Como decía antes, Extimidad es un término bastardo que no termina de definir esta intercomunicación ilimitada entre el hombre y el nuevo medio digital. El primero en utilizarlo fue el psicoanalista francés Jacques Lacan, pero quizás, en su precisión académica, no abarque esa idea general que se fundamenta en el hecho que actualmente, nuestra idea del mundo se encuentra íntimamente entrelazada con nuestra capacidad de comunicación.

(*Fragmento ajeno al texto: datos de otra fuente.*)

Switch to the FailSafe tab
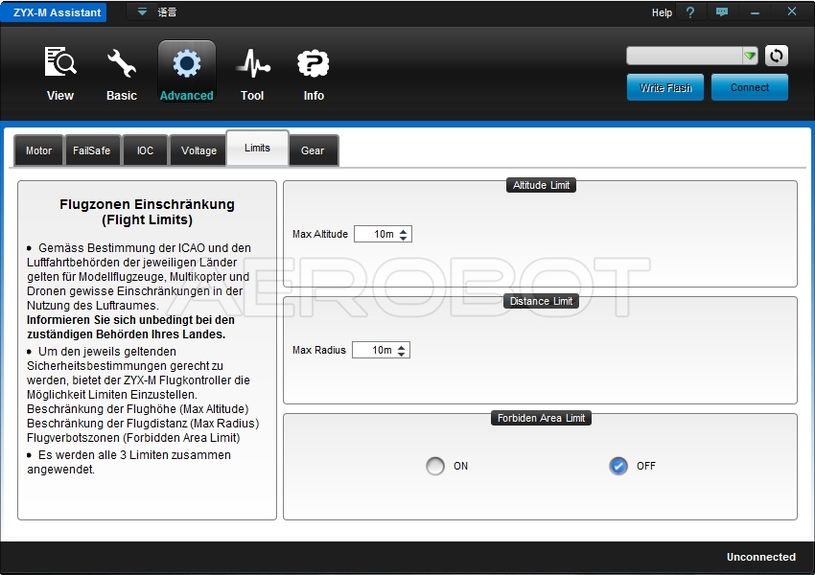This screenshot has width=815, height=575. pos(92,151)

El tema no es desconocido para la ciencia moderna, y de hecho no fue Lacan el primero en analizarlo desde una perspectiva científica: en su ensayo “La intimidad del espectáculo” la antropóloga Paula Sibilia analiza el fenómeno de la cultura que se muestra, del inevitable ensamblaje de comunicaciones e ideas que se entremezclan entre sí para crear la realidad virtual que parece ser ahora mismo tan importante como la realidad concreta. Desde el blog como diario Íntimo hasta el video que capta los momentos más intimos, esa pornografía de lo cotidiano — que no es necesariamente sexual — subvierte el orden de lo que por mucho tiempo fue un esquema de construcción de la personalidad o de cómo nos definimos. La introspección se transforma en esa capacidad de comprendernos a través de reacciones, se debilita en el supuesto que carece de forma y sentido. Una confirmación quizás de nuestra existencia en paralelo de lo que consideramos — o no — importante y real.

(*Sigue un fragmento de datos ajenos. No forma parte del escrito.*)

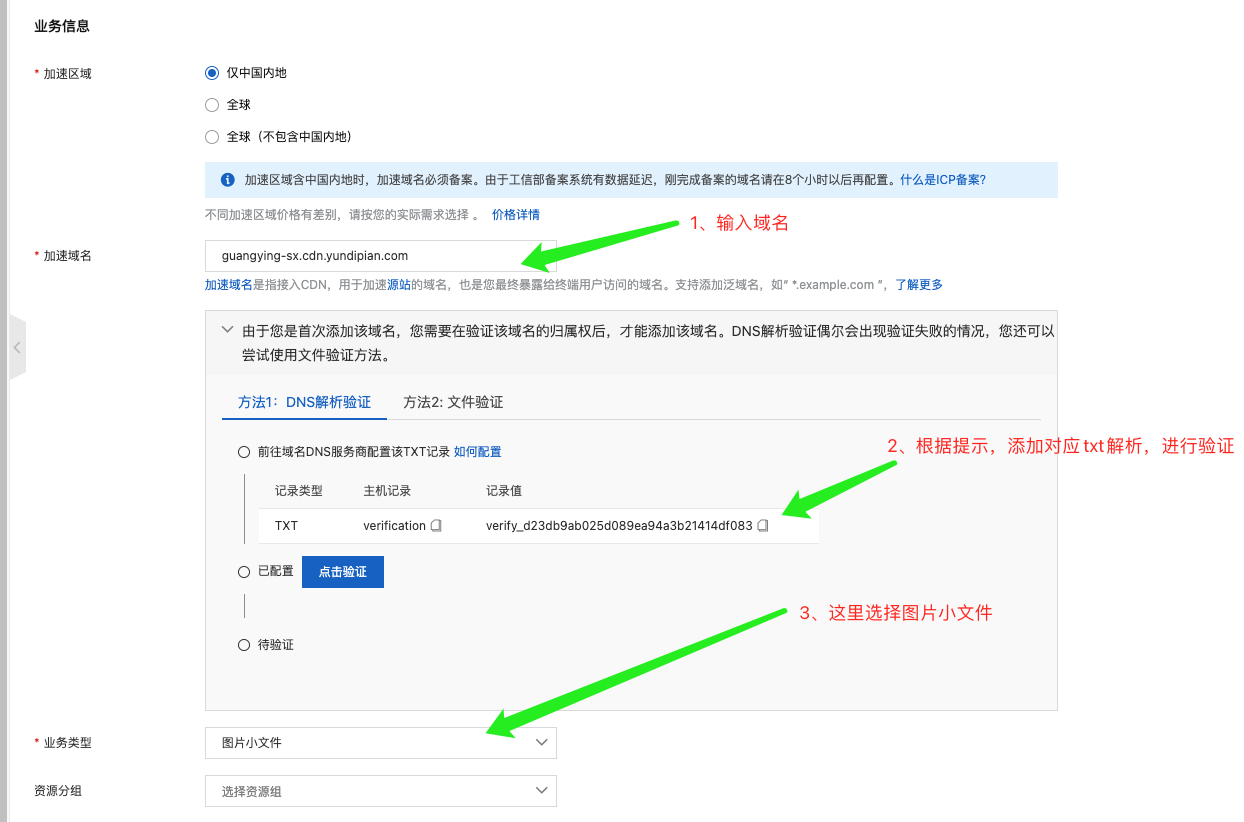The height and width of the screenshot is (822, 1244).
Task: Click the 点击验证 button
Action: pyautogui.click(x=342, y=572)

Hace poco, alguien en mi Facebook se quejaba precisamente de esa perdida de la privacidad o mejor dicho, la transformación del término. Lo hacia en un estado de la Red Social, argumentando sus razones para creer que existe una fractura concreta entre lo que consideramos necesario de ser mostrado y lo que no lo es por naturaleza. Cuando alguien le comentó si no le parecía contradictorio realizar la critica a través de uno de los medios que justamente criticaba, la respuesta resumió la contradicción de este mundo a mitad de lo real y lo sugerido: “Solo me leerán si lo escribo aquí”.
¿Qué es entonces esta extimidad de lo que asumimos como evidente? La idea abarca no solo lo que concebimos como propio sino sus limites, que es lo que pertenece y lo que no. Porque nos permitimos ser observados y más allá analizados, como elucubraciones del contexto que creamos y asumimos como propios. No importa por quien somos observados. Nos interesa en realidad, la mirada misma. E incluso, esa necesidad de expresar emociones de manera pública, haciéndonos objeto de esa gran observación global de la que somos parte y crea una nueva medida de la personalidad y la individualidad.
¿Hay un límite para esta idea del yo por el yo? ¿Esta gran conversación irreal y casi perversa con un Universo que se transforma a medida que se hace más complejo? No lo sé, pero lo que si podría decir es que la red social, esta idea del universo y la comunicación ilimitada se transforma en una visión inquietante, de esa región interminable de ideas y pareceres que con tanta ingenuidad, llamamos personalidad.